Die vor einem Monat eröffnete Kinderkrippe ergänzt den bestehenden Kindergarten und die Schulkindbetreuung und komplettiert damit das Betreuungsangebot der Gemeinde Maitenbeth. Die hat für die 140 Quadratmeter für eine Ganztagesgruppe rund 430.000 Euro ausgegeben, was eine minimale Überschreitung der Plankosten bedeutet. Die Regierung von Oberbayern fördert den Krippenausbau jedoch mit 314.800 Euro.

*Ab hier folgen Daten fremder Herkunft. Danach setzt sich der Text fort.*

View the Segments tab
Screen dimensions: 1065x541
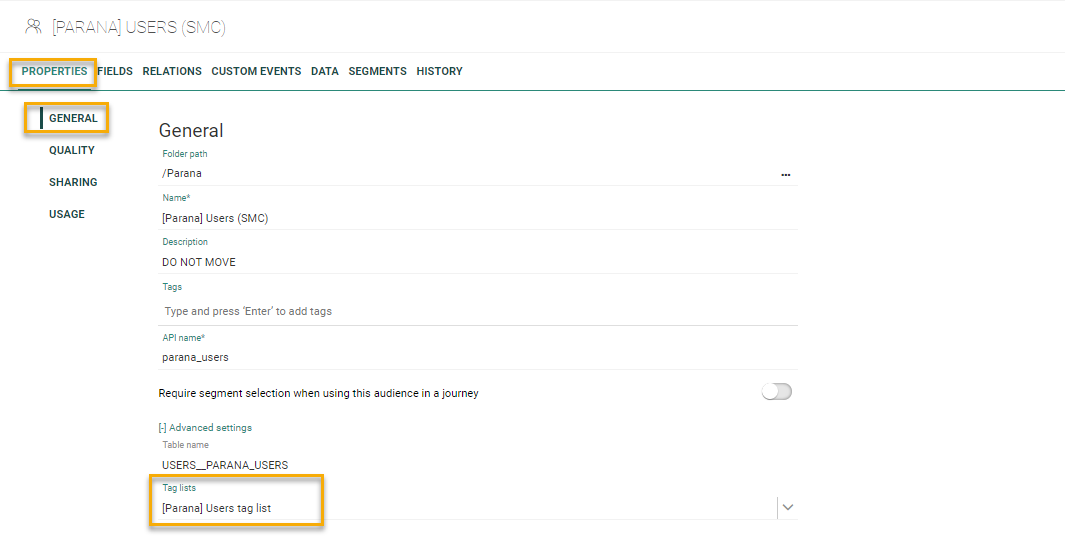click(377, 71)
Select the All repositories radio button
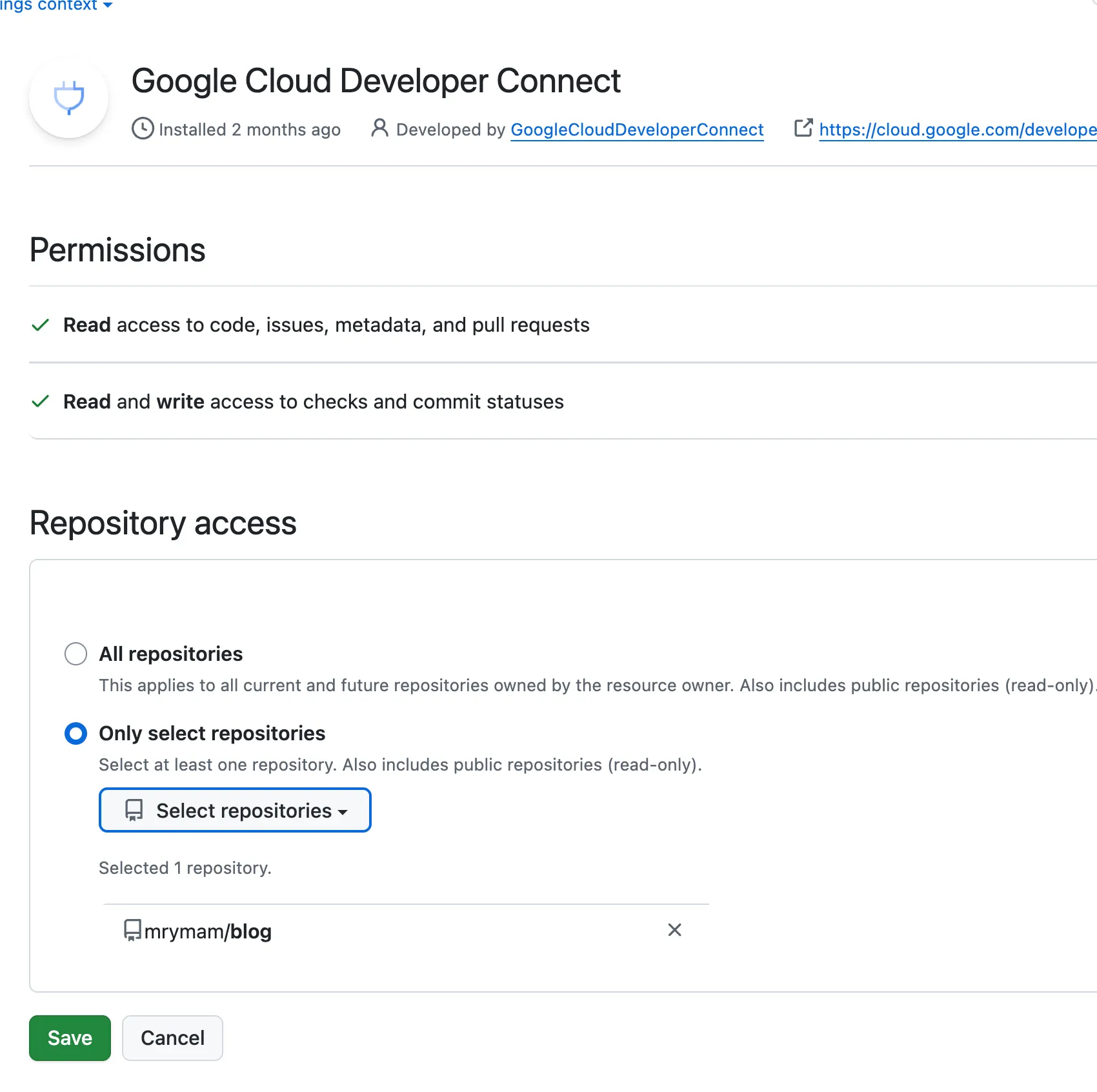Image resolution: width=1097 pixels, height=1092 pixels. tap(75, 653)
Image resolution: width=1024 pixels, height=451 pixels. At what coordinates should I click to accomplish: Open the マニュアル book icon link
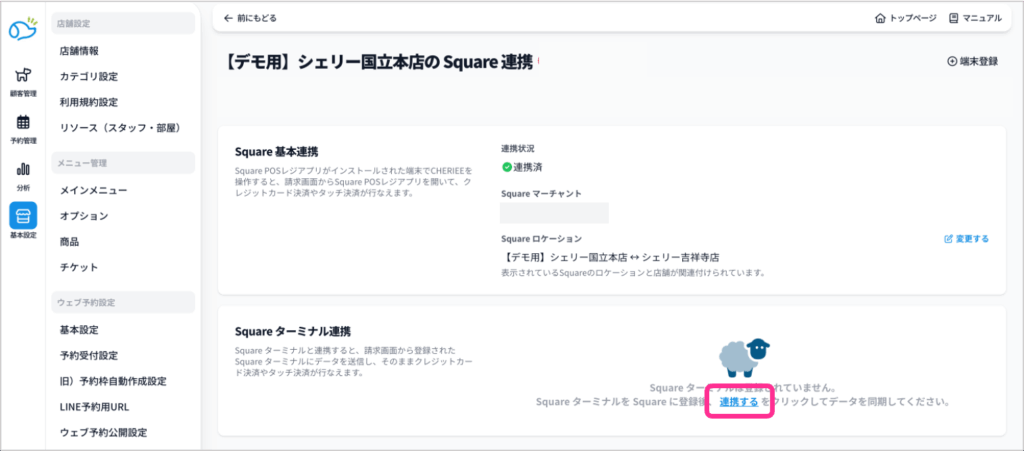(973, 18)
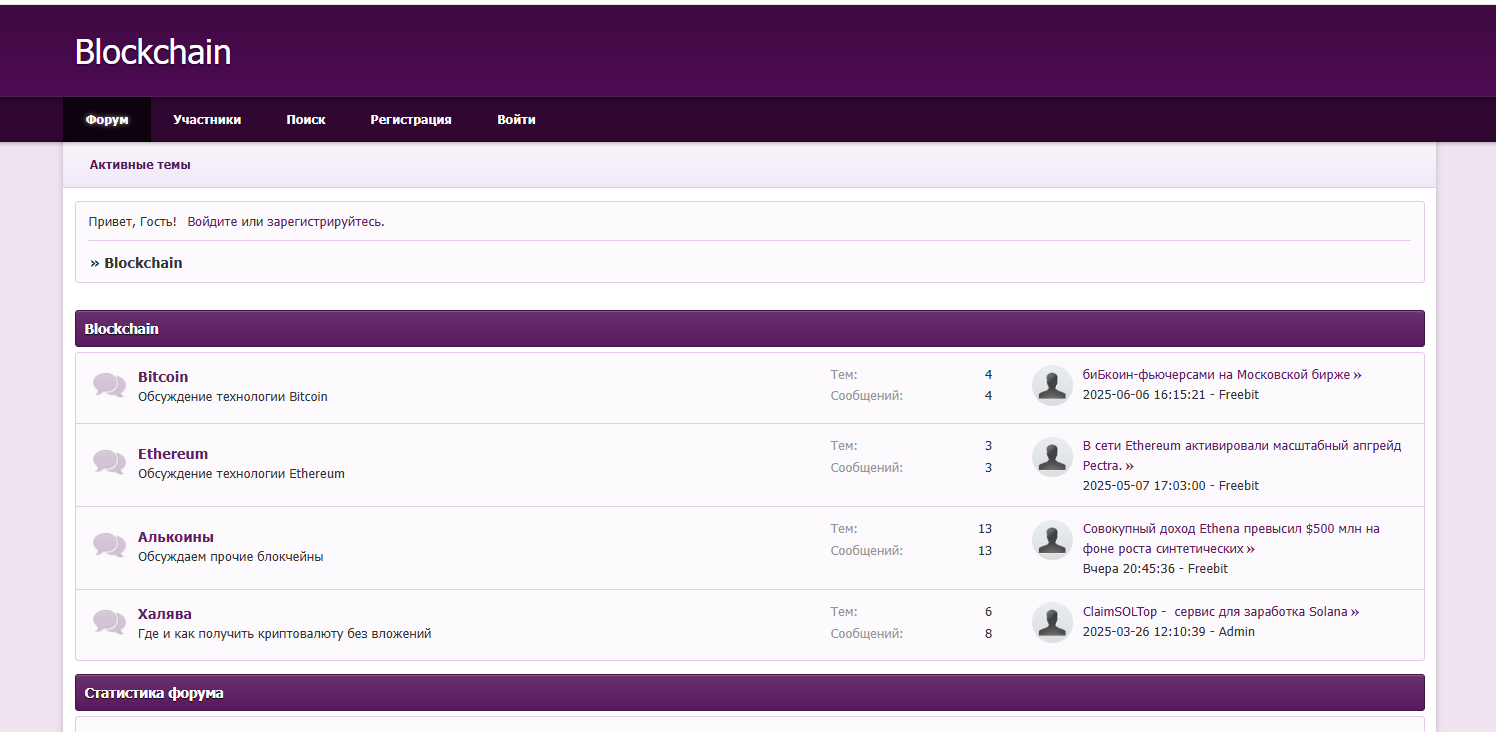
Task: Open the Участники menu item
Action: [207, 120]
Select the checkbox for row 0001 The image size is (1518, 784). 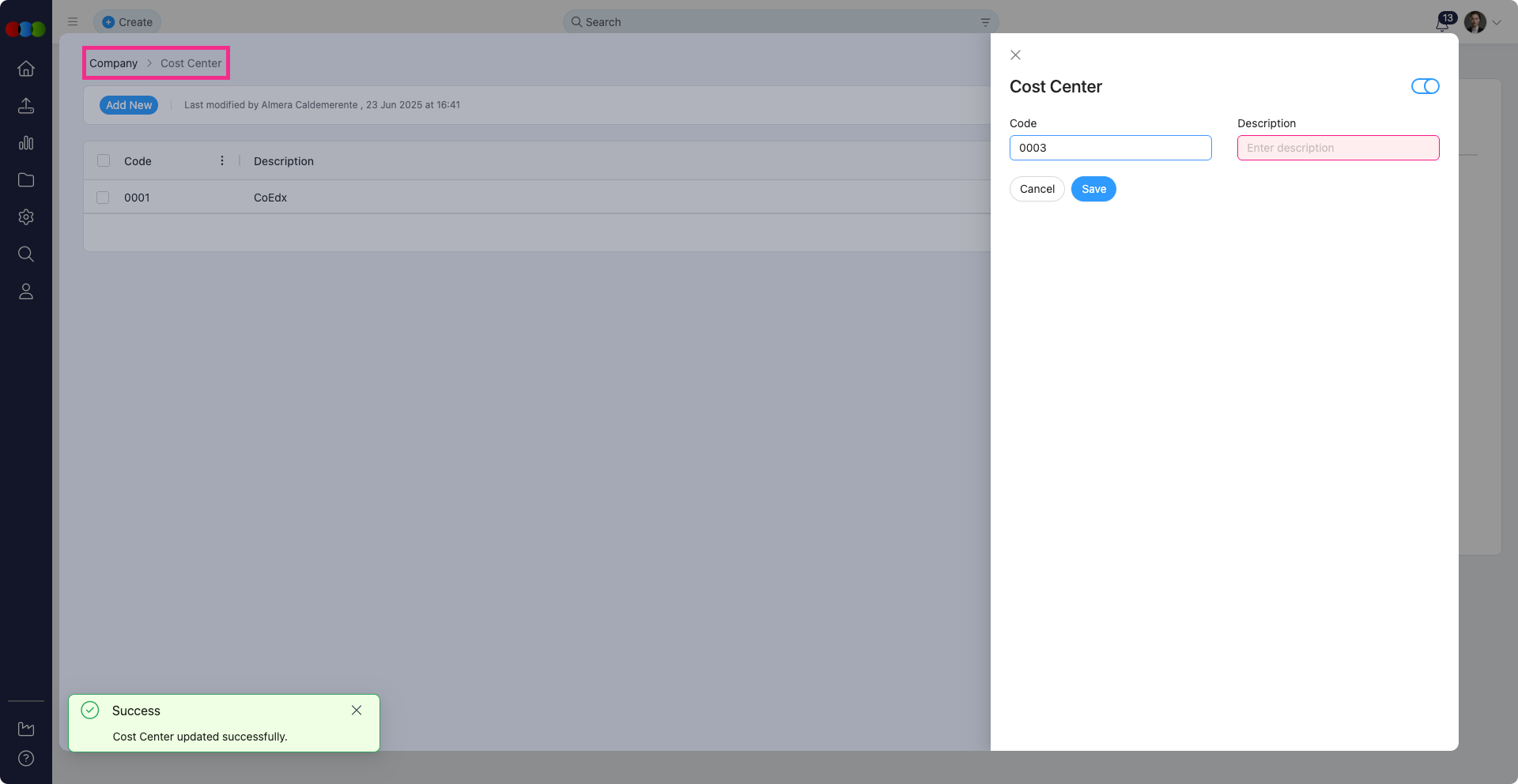tap(104, 198)
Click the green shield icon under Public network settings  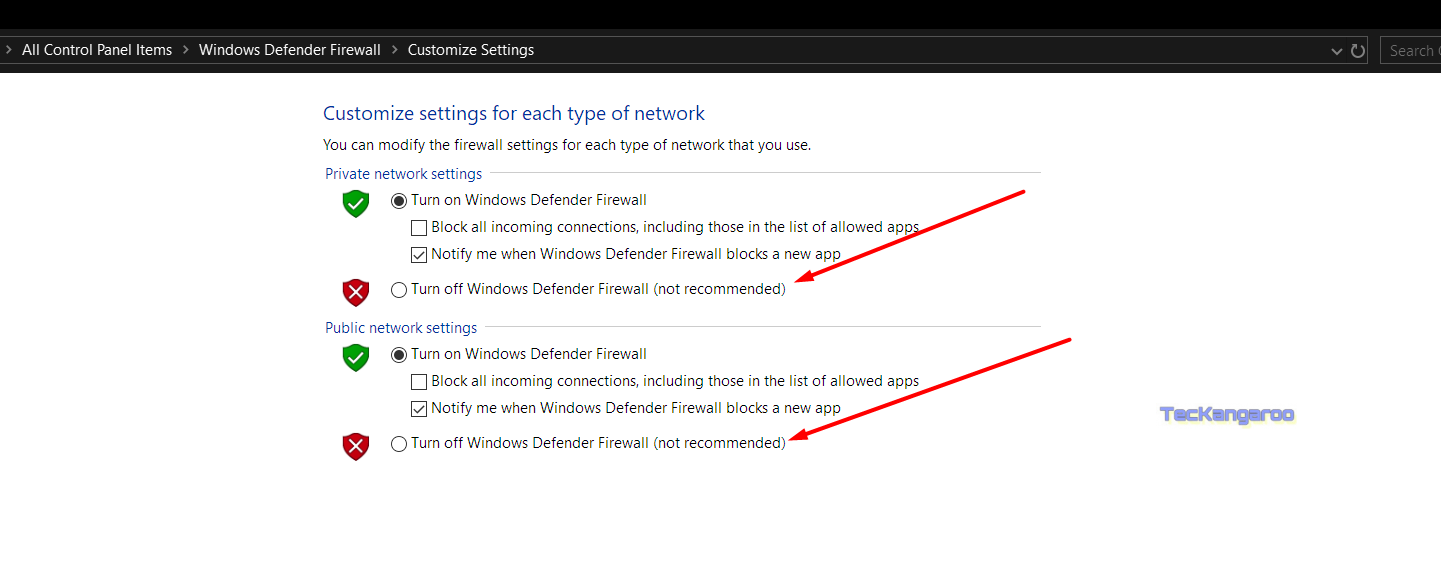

Geschaffen wurde damit unter anderem ein Gruppenraum mit integrierter Küche, ein Schlafraum mit zehn kleinen Betten und ein kindgerechter Waschraum mit Toiletten. Nur der Garten wartet noch auf die Spielgeräte.

Als Favoriten bei den Spiel- und Lernangeboten haben sich in den ersten Wochen schon die Spielburg und das Holzauto, die Puppenecke und die Küche und - man höre und staune - die vielen altersgerechten Bücher heraus gestellt, berichtet die Leiterin Claudia Katterloher. Ab November werden insgesamt 18 Kinder im Alter von ein bis drei Jahren von einer Erzieherin, einer Kinderpflegerin und einer Praktikantin betreut. Da nur zwölf Plätze gleichzeitig zur Verfügung stehen, bedeutete das einerseits eine perfekte Organisation, andererseits aber auch ein ganz individuelles Angebot. "Wir haben Ganztageskinder, also mit Mittagessen und Schlafen, aber auch welche, die nur tageweise oder nur vormittags bei uns sind. Das bieten andere Einrichtungen nicht", erklärt Kinderpflegerin Sabine Oberpichler dazu.

Eine weitere Besonderheit sind die flexiblen Zeiten fürs Bringen (7 bis 8.30 Uhr) und Abholen (12.30 bis 16 Uhr) der Kinder. Das Einzugsgebiet der Kinderkrippe umfasst neben Maitenbeth auch die Gemeinden Albaching, Haag, Isen und Rechtmehring.

Der Besuch der Krippe begann für die Kinder natürlich unter Elternbeteiligung. Bei der Dauer dieses sanften Ablösungsprozesses der Kinder von Mama und Papa und von der heimischen Umgebung stehe ganz das jeweilige Kind im Fokus, wird versichert: "Das geht von fünf Tagen bis zu einem Monat, falls das notwendig und dem Kind angemessen ist."

Die Eltern schätzen die flexiblen Zeiten und den möglichen Beginn um 7 Uhr, "da kann ich meine Kleine noch selbst hierher bringen und dann ins Büro fahren", meint ein Vater dazu, der aktuell noch die Eingewöhnungsphase unterstützt.

Auf die wesentlichen Unterschiede zwischen Kindergarten und Kinderkrippe angesprochen, führt Claudia Katterloher aus: "Unsere Kleinen brauchen viel mehr Zuwendung und Aufmerksamkeit - und die bekommen sie auch. Natürlich hat in diesem Alter die Pflege, konkret das Wickeln und die Hilfe beim Essen und Trinken, noch einen deutlich höheren Stellenwert, als später. Wir bieten aber - je nach Alter und Entwicklungsstand - auch schon viele Anreize für Motorik und Koordination mit Singen, Singspielen und Fingerspielen; da sprechen alle Kinder gut darauf an."

Der schon bestehende Gebäudekomplex beherbergt einen Kindergarten mit drei Gruppenräumen, jeder davon mit einer Galerie und einem speziellen Raum für die musische Bildung, mit einer Turnhalle und dem Gartenbereich, und die Schulkindbetreuung am Nachmittag. Insgesamt werden bis zu 99 Kinder betreut.